Malaysian officials nab four suspected ISIS-linked militants
National Police Chief confirms arrests and confiscation of weapon and documents
Malaysian authorities have arrested four suspected militants and confiscated a weapon along with ISIS documents, national police chief Khalid Abu Bakar said Saturday.
Security forces have been on high alert in the predominantly-Muslim country in the wake of deadly coordinated attacks in neighbouring Indonesia earlier this week that were claimed by IS. Seven people, including five assailants, were killed during the incident.
"Congratulations E8 CK (anti-terror unit) for arresting one male suspect on Friday at a train station.... Weapon and IS documents were confiscated (from the suspect)," the police chief said on his Twitter account.
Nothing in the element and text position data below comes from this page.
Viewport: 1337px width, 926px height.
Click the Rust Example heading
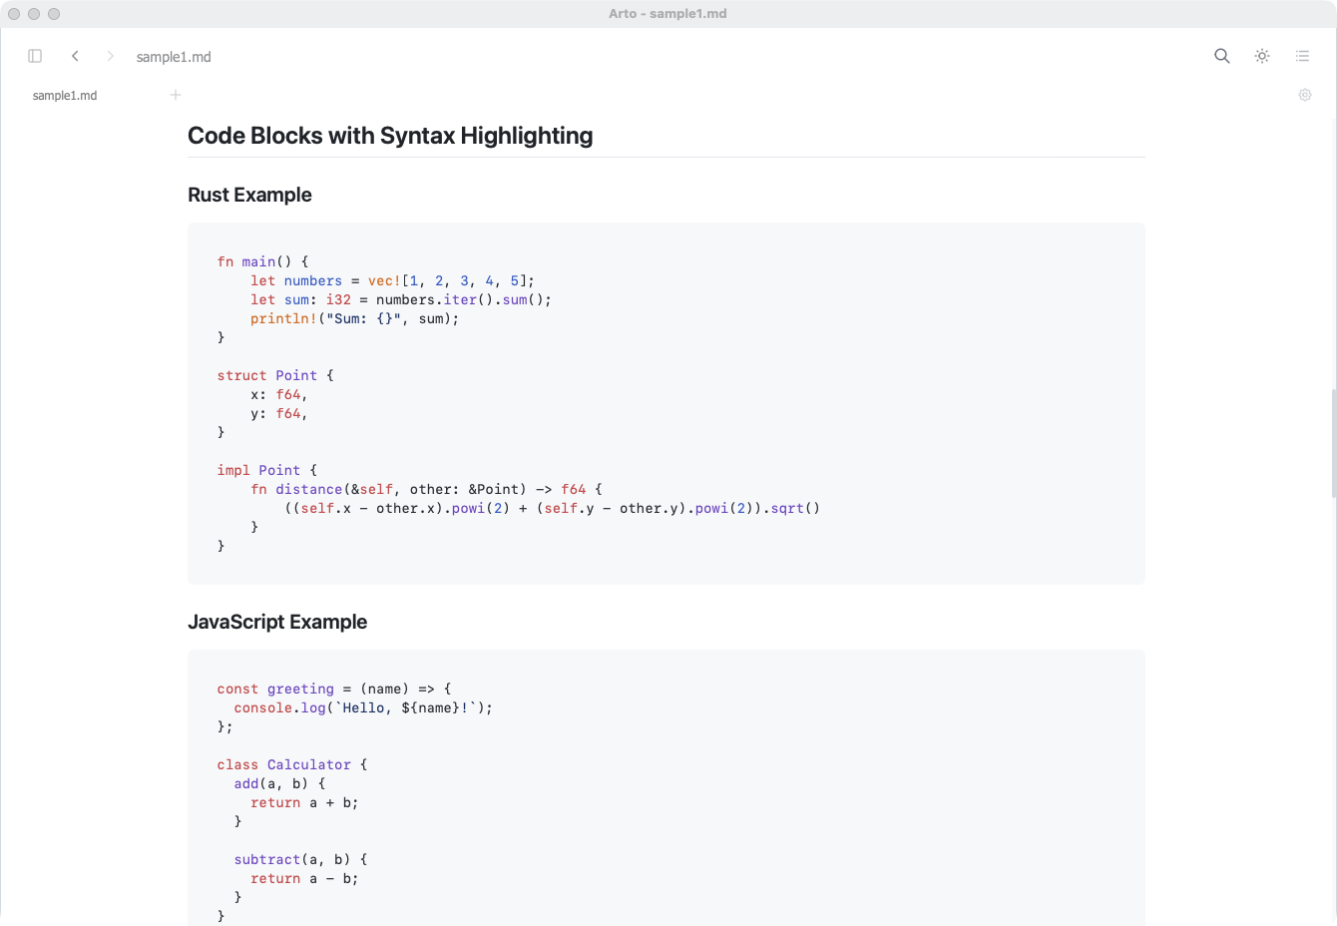point(249,195)
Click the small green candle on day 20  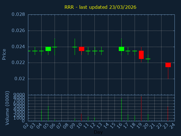[148, 59]
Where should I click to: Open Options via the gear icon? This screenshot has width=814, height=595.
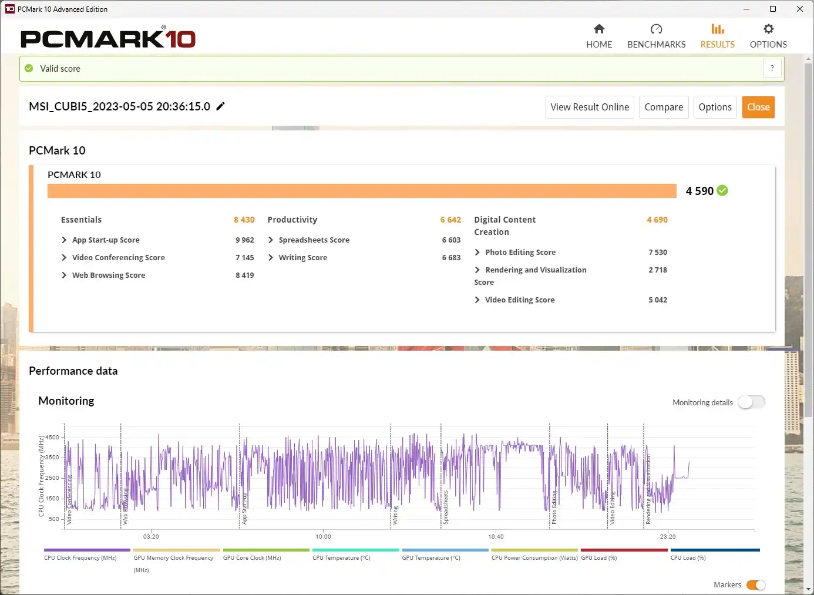tap(768, 29)

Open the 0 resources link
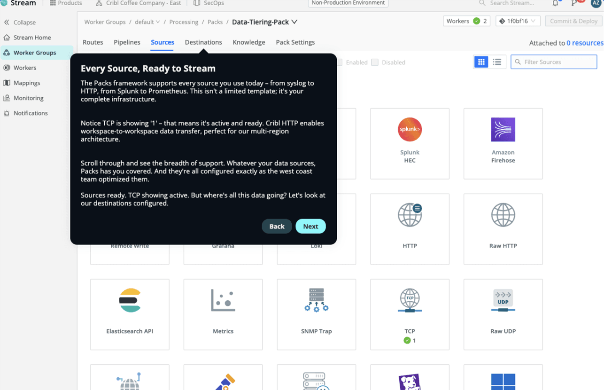tap(585, 42)
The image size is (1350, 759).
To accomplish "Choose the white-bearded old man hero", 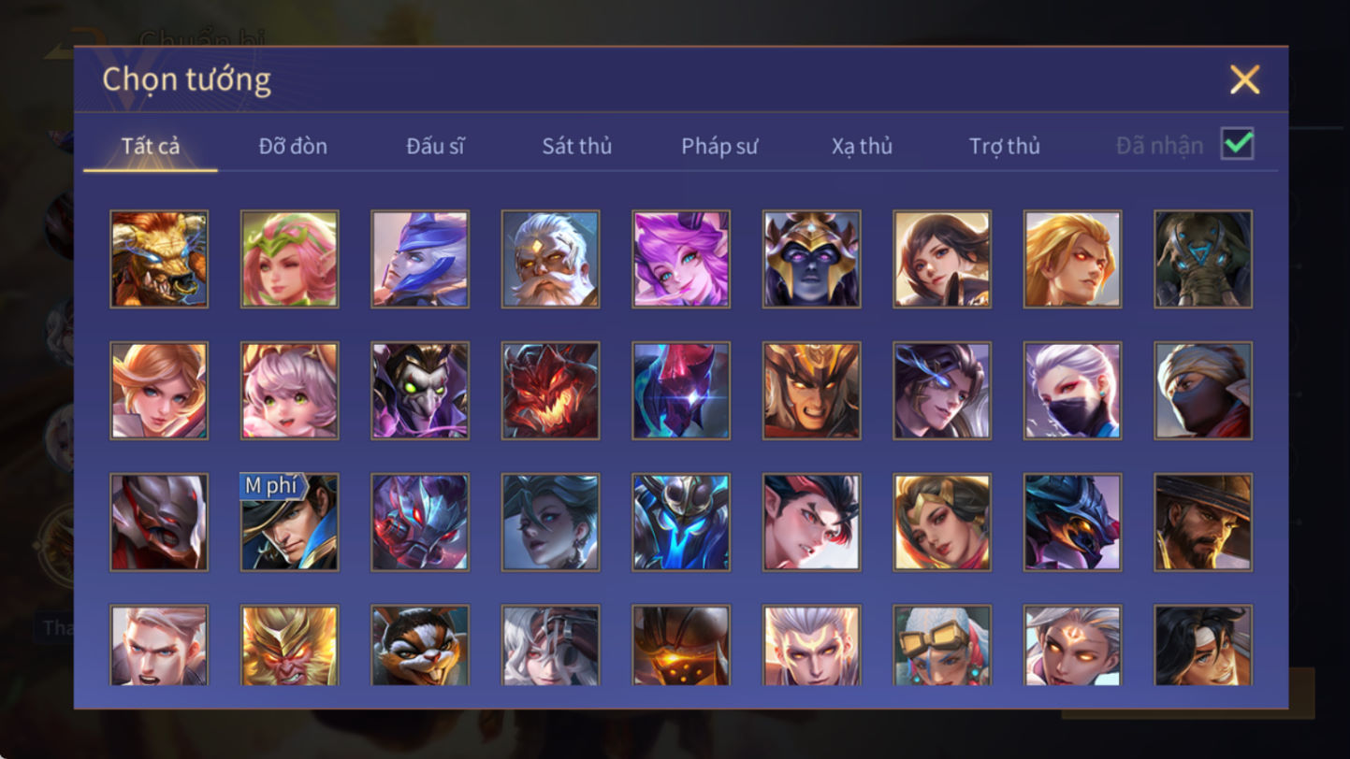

The train station is located near the iconic Petronas Towers in the heart of the capital Kuala Lumpur and houses a huge shopping mall frequented by foreigners.
The country's counter-terrorism assistant director Ayob Khan Mydin Pitchay later confirmed to AFP that a knife and IS documents were confiscated at the suspect's house.
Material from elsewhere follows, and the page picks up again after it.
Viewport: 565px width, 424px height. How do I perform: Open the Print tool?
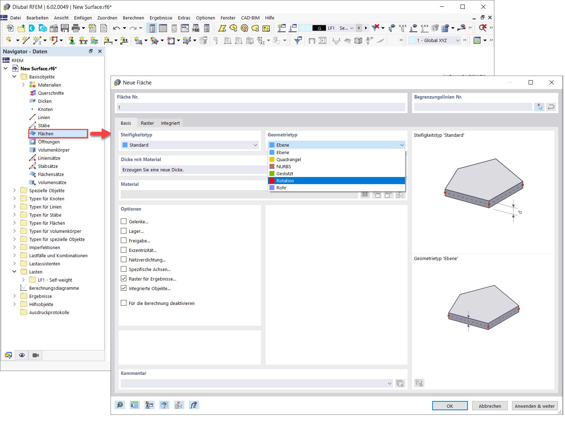pyautogui.click(x=75, y=28)
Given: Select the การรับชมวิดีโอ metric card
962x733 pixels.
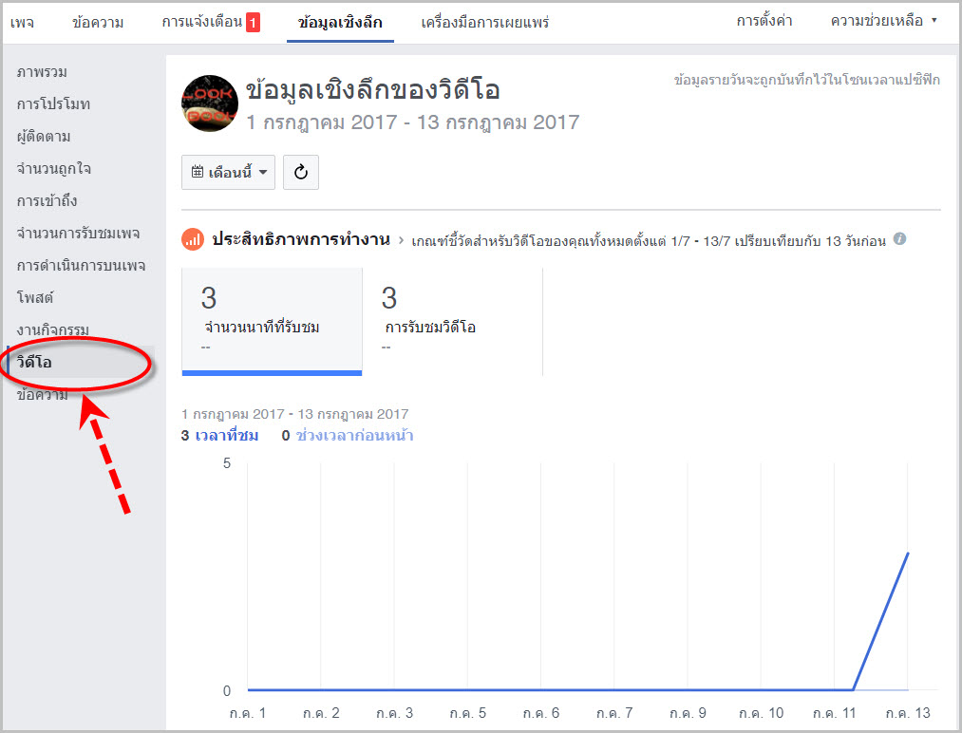Looking at the screenshot, I should (453, 322).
In a statement, Khalid said the 28-year old Malaysian admitted that he was planning to be a suicide bomber.
"The suspect admitted that he had planned a suicide attack in Malaysia and was awaiting instructions from a member of IS in Syria," he said.
The police chief added that on January 11, three Malaysian IS suspects were arrested by security forces after being deported from Turkey.
"They were first detained in Turkey while attempting to sneak into Syria to join IS fighters," Khalid said.
Earlier this week, local media reported that a 16-year-old boy clad in militant attire held a woman at knife-point at a supermarket in northwestern Malaysia.
"Investigations revealed that he was influenced by the IS movement through social media and wanted to prove that he was capable of such acts by threatening the woman," Khalid said.
The teenager was later arrested and is being held in police custody.
Muslim-majority Malaysia practises a moderate brand of Islam and has not seen any notable terror attacks in recent years.
But concern has risen in the multi-faith nation over growing hardline Islamic views and the country's potential as a militant breeding ground.
Authorities say dozens of Malaysians have travelled to Syria to fight for the radical IS group and warn they may seek to return home and import its ideology.
Since 2015, police have arrested numerous suspects whom they say were IS sympathisers plotting attacks.
Opposition lawmakers, however, say the terror arrests have been shrouded in secrecy, making it difficult to gauge the actual threat level.